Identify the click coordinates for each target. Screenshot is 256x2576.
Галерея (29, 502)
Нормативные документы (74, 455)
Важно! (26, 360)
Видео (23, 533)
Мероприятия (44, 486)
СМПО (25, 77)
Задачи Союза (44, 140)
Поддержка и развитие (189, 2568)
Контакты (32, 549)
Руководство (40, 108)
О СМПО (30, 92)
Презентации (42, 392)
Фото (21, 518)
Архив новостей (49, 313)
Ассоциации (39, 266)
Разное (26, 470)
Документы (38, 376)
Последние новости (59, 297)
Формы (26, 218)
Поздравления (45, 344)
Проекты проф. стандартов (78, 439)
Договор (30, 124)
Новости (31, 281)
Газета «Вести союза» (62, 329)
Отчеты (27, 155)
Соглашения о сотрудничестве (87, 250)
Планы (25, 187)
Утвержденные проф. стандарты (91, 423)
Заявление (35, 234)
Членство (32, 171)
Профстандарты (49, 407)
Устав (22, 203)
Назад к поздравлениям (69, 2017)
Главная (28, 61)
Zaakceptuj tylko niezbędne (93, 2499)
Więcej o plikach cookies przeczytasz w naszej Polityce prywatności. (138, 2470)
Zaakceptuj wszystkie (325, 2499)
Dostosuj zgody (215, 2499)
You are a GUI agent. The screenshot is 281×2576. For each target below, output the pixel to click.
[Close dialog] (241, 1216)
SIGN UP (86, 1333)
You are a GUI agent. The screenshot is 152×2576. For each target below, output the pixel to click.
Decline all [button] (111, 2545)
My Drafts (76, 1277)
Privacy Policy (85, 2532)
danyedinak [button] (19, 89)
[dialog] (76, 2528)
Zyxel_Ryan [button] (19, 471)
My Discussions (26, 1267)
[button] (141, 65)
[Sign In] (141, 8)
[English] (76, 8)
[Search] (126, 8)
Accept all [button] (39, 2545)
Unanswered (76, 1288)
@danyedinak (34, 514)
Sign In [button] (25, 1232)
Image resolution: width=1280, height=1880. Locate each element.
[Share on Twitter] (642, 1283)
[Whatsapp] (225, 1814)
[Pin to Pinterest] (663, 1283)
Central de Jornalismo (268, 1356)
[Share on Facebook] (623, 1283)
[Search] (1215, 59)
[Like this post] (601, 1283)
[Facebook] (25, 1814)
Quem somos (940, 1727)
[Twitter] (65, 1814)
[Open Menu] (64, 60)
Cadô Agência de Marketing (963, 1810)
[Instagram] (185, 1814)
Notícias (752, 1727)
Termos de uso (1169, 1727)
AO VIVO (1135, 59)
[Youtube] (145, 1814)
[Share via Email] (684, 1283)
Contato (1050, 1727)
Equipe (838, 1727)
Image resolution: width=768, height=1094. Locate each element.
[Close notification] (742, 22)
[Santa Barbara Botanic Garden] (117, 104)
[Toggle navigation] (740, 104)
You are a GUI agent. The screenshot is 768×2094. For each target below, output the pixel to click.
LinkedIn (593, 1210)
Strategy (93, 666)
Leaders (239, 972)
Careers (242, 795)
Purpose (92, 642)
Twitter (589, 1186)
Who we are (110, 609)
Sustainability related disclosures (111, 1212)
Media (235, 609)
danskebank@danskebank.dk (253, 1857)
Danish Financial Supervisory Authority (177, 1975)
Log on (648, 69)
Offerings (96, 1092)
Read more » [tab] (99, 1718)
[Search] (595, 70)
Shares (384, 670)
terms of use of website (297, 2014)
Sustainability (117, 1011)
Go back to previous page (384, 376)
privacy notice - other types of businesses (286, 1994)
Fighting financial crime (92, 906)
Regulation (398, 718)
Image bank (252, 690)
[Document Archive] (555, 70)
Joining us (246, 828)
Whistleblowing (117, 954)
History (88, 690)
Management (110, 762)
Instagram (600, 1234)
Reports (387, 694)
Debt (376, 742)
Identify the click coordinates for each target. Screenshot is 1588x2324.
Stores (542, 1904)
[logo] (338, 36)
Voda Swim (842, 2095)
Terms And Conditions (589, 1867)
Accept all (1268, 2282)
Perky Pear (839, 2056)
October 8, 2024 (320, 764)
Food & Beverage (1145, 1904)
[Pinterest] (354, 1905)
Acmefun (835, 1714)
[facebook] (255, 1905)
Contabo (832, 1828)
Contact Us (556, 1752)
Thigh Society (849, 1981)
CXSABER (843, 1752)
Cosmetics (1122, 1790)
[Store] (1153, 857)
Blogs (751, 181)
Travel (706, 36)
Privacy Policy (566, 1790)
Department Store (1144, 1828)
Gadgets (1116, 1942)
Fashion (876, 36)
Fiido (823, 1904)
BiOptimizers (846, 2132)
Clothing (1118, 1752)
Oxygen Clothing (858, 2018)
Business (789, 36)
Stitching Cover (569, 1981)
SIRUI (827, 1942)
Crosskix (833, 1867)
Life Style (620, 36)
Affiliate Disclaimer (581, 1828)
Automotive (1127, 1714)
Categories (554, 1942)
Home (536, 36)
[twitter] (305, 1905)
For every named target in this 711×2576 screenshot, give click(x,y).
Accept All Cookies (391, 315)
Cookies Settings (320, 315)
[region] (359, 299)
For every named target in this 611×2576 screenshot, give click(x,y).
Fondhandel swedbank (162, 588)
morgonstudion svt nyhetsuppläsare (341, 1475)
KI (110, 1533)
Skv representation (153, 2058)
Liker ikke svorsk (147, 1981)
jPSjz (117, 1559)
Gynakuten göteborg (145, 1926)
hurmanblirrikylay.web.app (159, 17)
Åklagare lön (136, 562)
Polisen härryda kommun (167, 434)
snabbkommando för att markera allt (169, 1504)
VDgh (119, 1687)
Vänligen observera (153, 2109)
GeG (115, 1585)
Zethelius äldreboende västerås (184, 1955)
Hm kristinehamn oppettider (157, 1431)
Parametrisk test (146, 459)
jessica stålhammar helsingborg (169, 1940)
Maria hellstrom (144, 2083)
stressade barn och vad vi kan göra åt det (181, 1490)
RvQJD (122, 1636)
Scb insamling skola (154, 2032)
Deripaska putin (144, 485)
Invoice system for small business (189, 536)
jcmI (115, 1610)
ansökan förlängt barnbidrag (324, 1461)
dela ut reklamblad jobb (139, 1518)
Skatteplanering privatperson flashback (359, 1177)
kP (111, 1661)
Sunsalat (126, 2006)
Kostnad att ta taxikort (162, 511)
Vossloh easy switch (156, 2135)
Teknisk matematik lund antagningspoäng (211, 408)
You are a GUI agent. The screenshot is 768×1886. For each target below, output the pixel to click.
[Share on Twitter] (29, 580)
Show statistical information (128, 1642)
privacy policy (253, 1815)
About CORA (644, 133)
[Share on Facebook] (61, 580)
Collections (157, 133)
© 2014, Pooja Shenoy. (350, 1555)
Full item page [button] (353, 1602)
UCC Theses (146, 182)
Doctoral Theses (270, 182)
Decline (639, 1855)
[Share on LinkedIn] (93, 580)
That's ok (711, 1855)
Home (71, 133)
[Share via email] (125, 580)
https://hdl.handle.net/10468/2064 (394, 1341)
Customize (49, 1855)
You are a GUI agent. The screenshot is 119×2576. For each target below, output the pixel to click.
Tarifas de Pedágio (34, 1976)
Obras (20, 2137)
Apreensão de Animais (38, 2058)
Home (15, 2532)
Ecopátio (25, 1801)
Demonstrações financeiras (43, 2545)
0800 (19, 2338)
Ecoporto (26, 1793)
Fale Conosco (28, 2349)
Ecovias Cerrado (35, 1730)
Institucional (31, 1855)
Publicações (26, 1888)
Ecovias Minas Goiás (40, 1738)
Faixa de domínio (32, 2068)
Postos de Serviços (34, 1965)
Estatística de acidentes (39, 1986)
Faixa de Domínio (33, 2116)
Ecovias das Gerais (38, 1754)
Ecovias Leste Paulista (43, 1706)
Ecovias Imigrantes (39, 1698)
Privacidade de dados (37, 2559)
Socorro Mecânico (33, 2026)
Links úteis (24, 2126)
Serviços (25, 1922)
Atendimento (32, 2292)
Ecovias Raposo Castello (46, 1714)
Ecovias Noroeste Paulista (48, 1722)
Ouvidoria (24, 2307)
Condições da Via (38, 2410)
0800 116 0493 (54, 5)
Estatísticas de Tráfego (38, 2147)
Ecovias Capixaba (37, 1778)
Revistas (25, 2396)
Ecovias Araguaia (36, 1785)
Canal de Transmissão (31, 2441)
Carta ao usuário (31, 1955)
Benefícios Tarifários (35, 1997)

### [PROBLEM TO SOLVE]
Everything from the first line of the records above through the line containing "Decline all [button] (111, 2545)" should be restated word for word; leave out all other lines.

### [EXPECTED ANSWER]
Identify the click coordinates for each target. Screenshot is 256x2576.
Галерея (29, 502)
Нормативные документы (74, 455)
Важно! (26, 360)
Видео (23, 533)
Мероприятия (44, 486)
СМПО (25, 77)
Задачи Союза (44, 140)
Поддержка и развитие (189, 2568)
Контакты (32, 549)
Руководство (40, 108)
О СМПО (30, 92)
Презентации (42, 392)
Фото (21, 518)
Архив новостей (49, 313)
Ассоциации (39, 266)
Разное (26, 470)
Документы (38, 376)
Последние новости (59, 297)
Формы (26, 218)
Поздравления (45, 344)
Проекты проф. стандартов (78, 439)
Договор (30, 124)
Новости (31, 281)
Газета «Вести союза» (62, 329)
Отчеты (27, 155)
Соглашения о сотрудничестве (87, 250)
Планы (25, 187)
Утвержденные проф. стандарты (91, 423)
Заявление (35, 234)
Членство (32, 171)
Профстандарты (49, 407)
Устав (22, 203)
Назад к поздравлениям (69, 2017)
Главная (28, 61)
Zaakceptuj tylko niezbędne (93, 2499)
Więcej o plikach cookies przeczytasz w naszej Polityce prywatności. (138, 2470)
Zaakceptuj wszystkie (325, 2499)
Dostosuj zgody (215, 2499)
You are a GUI agent. The screenshot is 281×2576. For each target below, output the pixel to click.
[Close dialog] (241, 1216)
SIGN UP (86, 1333)
You are a GUI agent. The screenshot is 152×2576. For each target below, output the pixel to click.
Decline all [button] (111, 2545)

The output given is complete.